» Task: Starting at the line with "Log in (30, 2500)" and going on through the line with "appetizers (93, 2326)", reproduce each line in the records below exactly and nothing more.

» Input data:
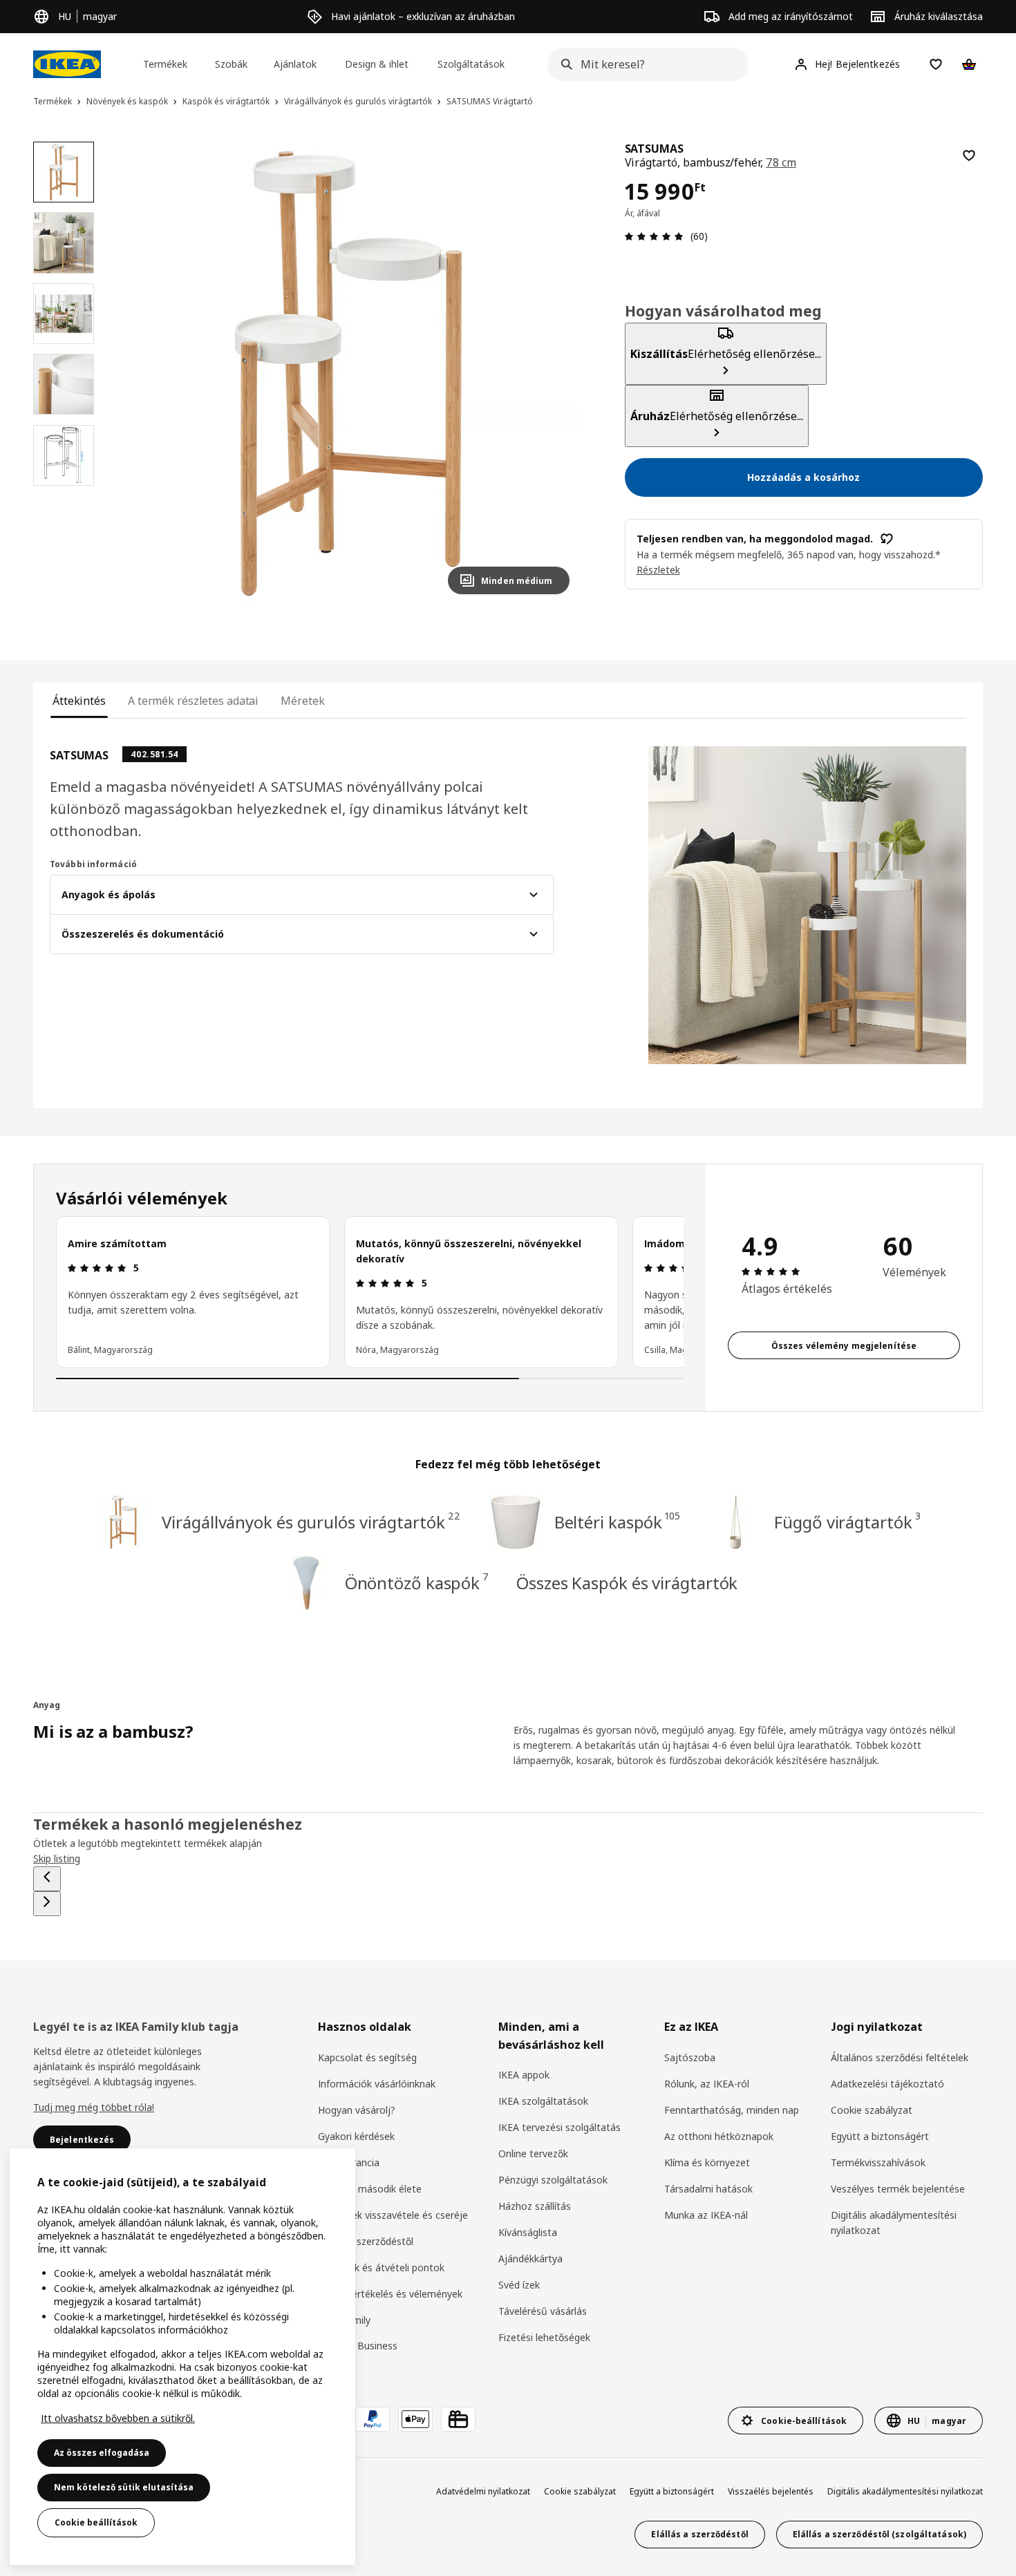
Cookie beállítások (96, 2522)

---

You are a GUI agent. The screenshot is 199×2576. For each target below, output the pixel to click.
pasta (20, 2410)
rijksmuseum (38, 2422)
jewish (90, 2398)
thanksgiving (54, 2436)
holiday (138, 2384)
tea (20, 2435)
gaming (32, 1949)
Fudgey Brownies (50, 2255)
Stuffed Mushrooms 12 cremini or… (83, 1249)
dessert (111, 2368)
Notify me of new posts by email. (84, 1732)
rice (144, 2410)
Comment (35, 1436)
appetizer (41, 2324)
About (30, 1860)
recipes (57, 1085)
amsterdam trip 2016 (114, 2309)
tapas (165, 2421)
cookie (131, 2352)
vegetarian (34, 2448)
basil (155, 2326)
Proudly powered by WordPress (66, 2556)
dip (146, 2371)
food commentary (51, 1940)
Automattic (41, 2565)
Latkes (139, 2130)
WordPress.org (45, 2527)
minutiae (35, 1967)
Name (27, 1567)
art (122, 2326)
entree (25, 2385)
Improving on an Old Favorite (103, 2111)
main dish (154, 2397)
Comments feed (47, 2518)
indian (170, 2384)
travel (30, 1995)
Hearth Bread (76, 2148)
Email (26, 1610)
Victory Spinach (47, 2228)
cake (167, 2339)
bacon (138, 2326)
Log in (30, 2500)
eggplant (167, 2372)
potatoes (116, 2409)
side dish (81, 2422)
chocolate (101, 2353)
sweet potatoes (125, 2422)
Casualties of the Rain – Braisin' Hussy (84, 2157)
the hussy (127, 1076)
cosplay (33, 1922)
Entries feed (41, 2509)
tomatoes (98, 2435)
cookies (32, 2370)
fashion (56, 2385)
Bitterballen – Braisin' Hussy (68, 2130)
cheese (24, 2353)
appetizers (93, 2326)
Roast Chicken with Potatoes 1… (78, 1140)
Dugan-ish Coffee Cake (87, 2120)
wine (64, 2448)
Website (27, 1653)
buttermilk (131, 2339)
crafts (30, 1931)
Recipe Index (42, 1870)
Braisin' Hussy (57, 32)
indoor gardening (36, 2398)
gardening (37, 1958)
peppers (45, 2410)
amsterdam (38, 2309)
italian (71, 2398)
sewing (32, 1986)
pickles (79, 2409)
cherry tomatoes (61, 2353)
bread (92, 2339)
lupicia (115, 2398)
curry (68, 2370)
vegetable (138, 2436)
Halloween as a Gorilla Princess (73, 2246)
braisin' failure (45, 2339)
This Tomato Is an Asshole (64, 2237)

---

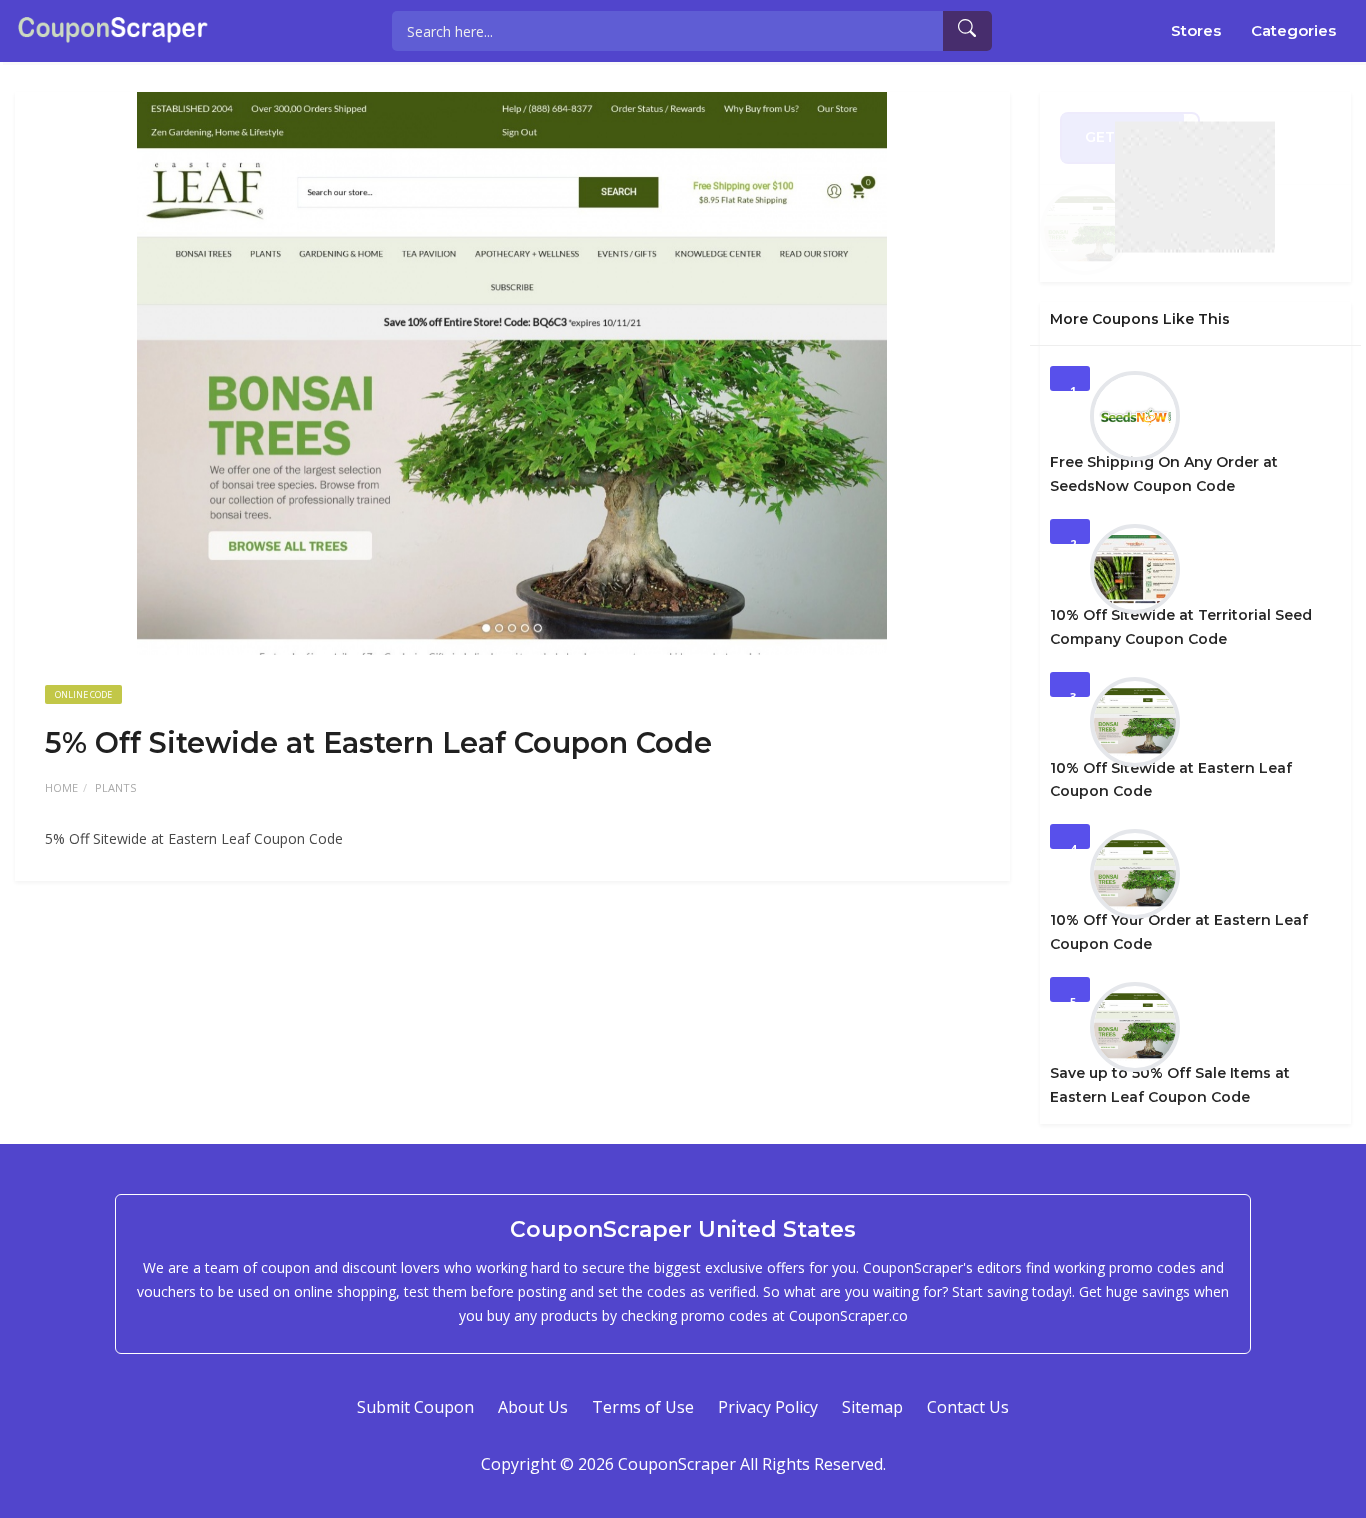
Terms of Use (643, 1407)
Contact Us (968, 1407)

» Problem solution:
Log in (30, 2500)
eggplant (167, 2372)
potatoes (116, 2409)
side dish (81, 2422)
chocolate (101, 2353)
sweet potatoes (125, 2422)
Casualties of the Rain – Braisin' Hussy (84, 2157)
the hussy (127, 1076)
cosplay (33, 1922)
Entries feed (41, 2509)
tomatoes (98, 2435)
cookies (32, 2370)
fashion (56, 2385)
Bitterballen – Braisin' Hussy (68, 2130)
cheese (24, 2353)
appetizers (93, 2326)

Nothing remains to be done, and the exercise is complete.